- **EXERCISE**
Once the line holding "Image resolution: width=766" is found in the listing below, write it out and each later line exactly, up to and including the one holding "the 黄岛基地 row".

- **AVAILABLE DATA**

- - -

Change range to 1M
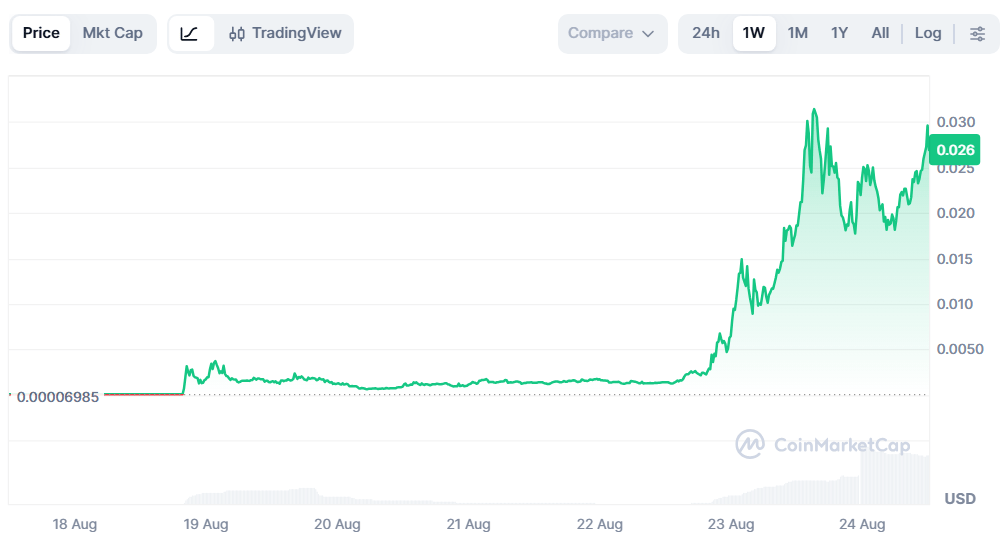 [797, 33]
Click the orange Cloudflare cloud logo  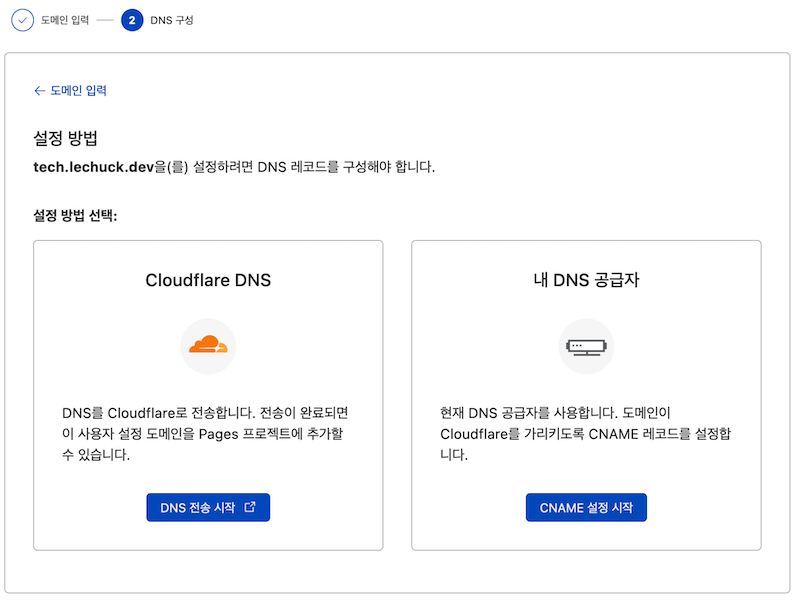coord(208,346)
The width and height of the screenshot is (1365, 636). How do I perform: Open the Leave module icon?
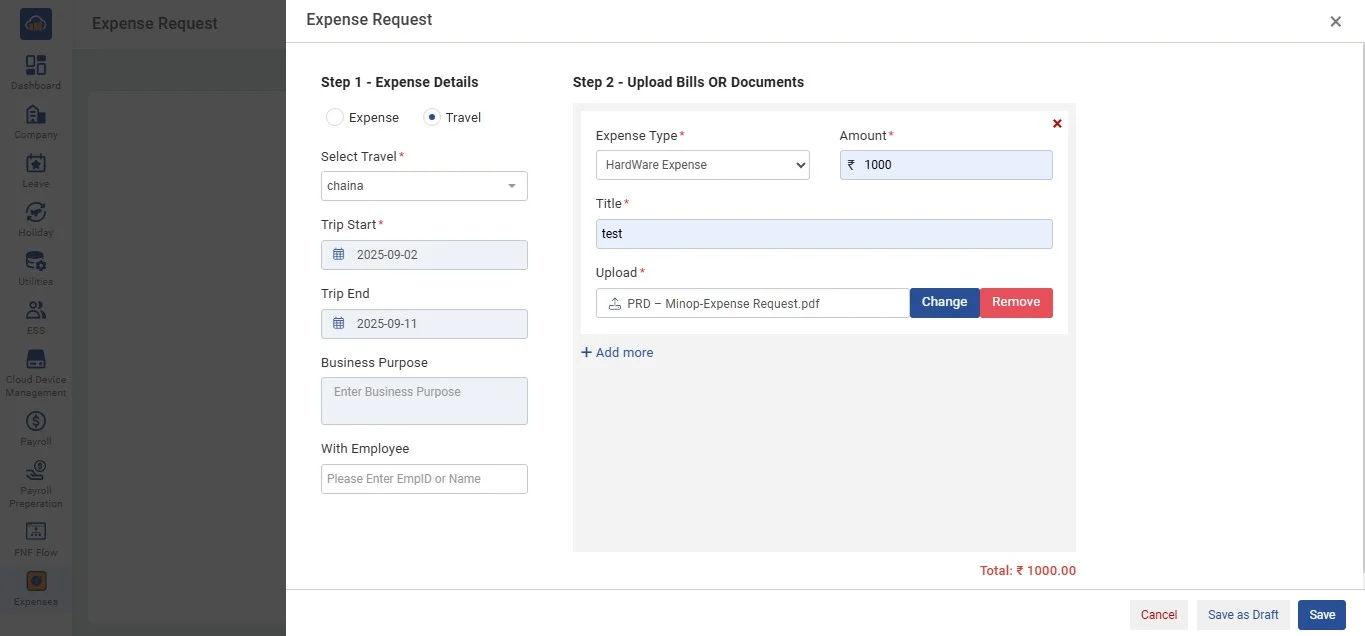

- - -

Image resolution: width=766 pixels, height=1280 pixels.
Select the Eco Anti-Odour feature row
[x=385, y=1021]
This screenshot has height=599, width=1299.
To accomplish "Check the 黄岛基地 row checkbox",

- - -

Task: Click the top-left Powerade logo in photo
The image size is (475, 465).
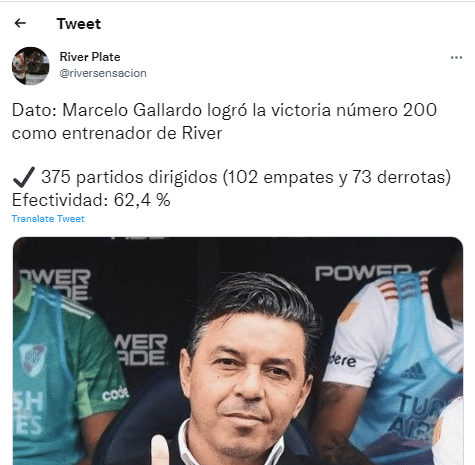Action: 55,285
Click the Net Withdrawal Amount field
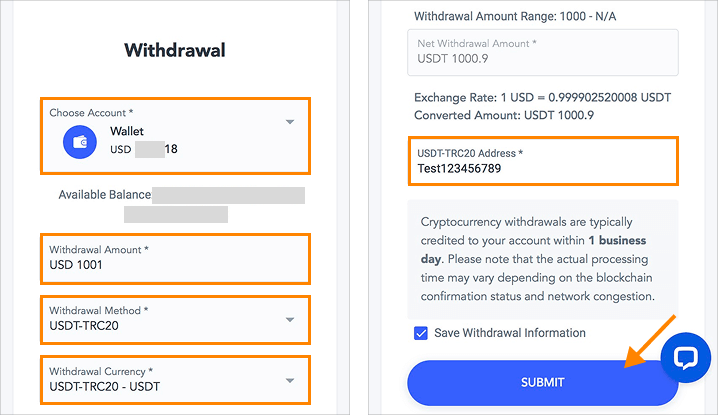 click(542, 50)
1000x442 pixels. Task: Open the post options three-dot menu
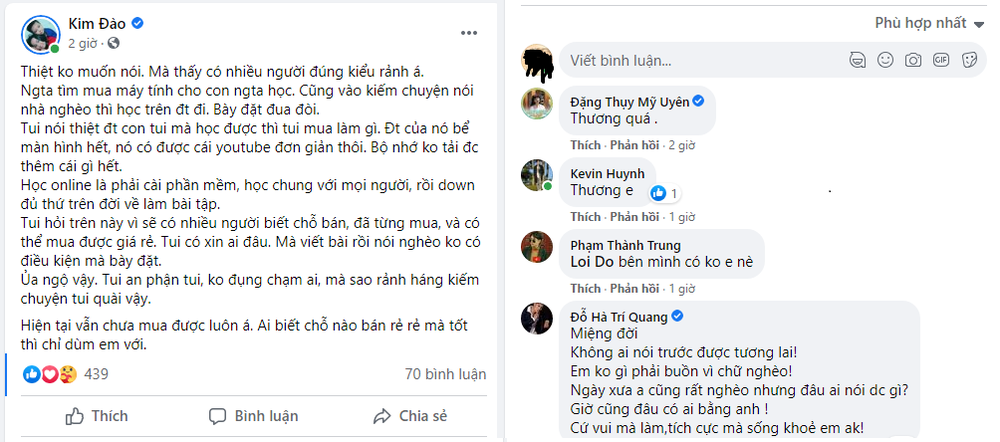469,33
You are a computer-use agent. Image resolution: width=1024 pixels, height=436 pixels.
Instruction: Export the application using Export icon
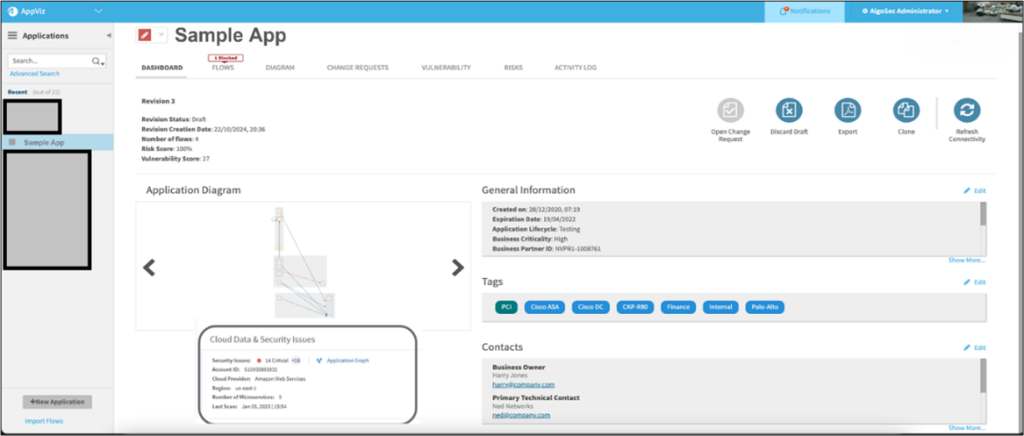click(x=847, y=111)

- - -

- **ANSWER TO THIS EXERCISE**
Image resolution: width=766 pixels, height=1280 pixels.
Select the Eco Anti-Odour feature row
[x=385, y=1021]
This screenshot has height=599, width=1299.
To accomplish "Check the 黄岛基地 row checkbox",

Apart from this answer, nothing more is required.